A novel m7G-related signature to predict prognosis and immune status in patients with hepatocellular carcinoma

Abstract

Abstract Background 7-methylguanosine (m7G) is one of the most common RNA methylation modification, which is closely related to the development of many types of tumors. However, the role of m7G-related genes in hepatocellular carcinoma (HCC) remains unclear. We wanted to investigate the influence of m7G-related genes on the prognosis of HCC and establish a novel model to assess the potential prognostic application in HCC. Methods Firstly, we screened differentially expressed m7G-related genes in HCC using The Cancer Genome Atlas (TCGA) database. Then, a novel risk model according to the m7G-related genes for prognosis was built via univariate and multivariate regression. Furthermore, its reliability was verified by Kaplan-Meier method, ROC analysis, PCA, and t-SNE analyses. Functional enrichment, immune status, tumor mutation burden, immune checkpoints, patients response to chemotherapeutics were analyzed among the different risk groups. Eventually, the novel m7G-related prognostic signature was validated in external ICGC and human protein atlas database. Results 27 differentially expressed m7G-related genes were screened, and EIF4E, GEMIN5, WDR4, NCBP2, NUDT5 were used to build a novel prognostic model. Individuals in the high risk category possessed remarkable poorer overall survival than their counterparts.

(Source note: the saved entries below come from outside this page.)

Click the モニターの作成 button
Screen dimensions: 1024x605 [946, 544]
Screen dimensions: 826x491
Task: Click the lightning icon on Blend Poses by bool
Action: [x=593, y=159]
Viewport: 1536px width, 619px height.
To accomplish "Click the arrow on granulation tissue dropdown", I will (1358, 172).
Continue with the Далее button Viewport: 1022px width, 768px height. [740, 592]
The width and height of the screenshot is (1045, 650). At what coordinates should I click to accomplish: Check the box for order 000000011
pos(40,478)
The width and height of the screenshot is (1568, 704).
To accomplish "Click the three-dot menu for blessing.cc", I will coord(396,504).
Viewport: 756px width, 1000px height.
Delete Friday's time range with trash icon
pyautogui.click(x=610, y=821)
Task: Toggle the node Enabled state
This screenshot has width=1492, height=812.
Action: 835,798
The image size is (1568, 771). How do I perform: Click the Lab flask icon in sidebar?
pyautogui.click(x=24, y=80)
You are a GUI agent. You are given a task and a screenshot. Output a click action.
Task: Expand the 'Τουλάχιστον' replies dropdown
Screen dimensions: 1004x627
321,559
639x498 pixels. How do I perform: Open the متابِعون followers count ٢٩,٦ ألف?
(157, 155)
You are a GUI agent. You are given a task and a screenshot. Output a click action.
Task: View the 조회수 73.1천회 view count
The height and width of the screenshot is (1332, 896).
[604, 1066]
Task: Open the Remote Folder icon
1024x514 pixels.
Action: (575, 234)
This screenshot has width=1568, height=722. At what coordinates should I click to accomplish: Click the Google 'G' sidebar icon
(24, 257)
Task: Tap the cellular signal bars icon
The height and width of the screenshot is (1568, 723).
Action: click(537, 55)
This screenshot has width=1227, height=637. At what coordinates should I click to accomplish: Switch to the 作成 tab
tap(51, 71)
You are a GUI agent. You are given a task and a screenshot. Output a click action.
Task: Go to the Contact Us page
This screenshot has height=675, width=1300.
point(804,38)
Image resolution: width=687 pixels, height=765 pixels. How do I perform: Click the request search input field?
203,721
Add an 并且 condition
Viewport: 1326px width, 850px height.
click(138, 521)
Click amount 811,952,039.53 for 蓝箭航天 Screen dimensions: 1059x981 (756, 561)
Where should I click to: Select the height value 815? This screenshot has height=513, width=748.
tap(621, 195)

We demonstrated that m7G-related risk model could be utilized as an independent prognostic marker for HCC patients and showed a good concordance with the prediction. We discovered that clinicopathological characteristics, immune cell infiltrations, immune function and tumor microenvironment differed dramatically between two risk groups. Additionally, high risk patients may possess a better response to immunotherapy and chemotherapeutic drug therapy. Finally, ICGC and immunohistochemical images confirmed our results. Conclusions This study furnished a novel forecast signature for predicting the prognosis of HCC patients and built a considerable foundation for future researches of the relationships between m7G-related genes and immunity in HCC.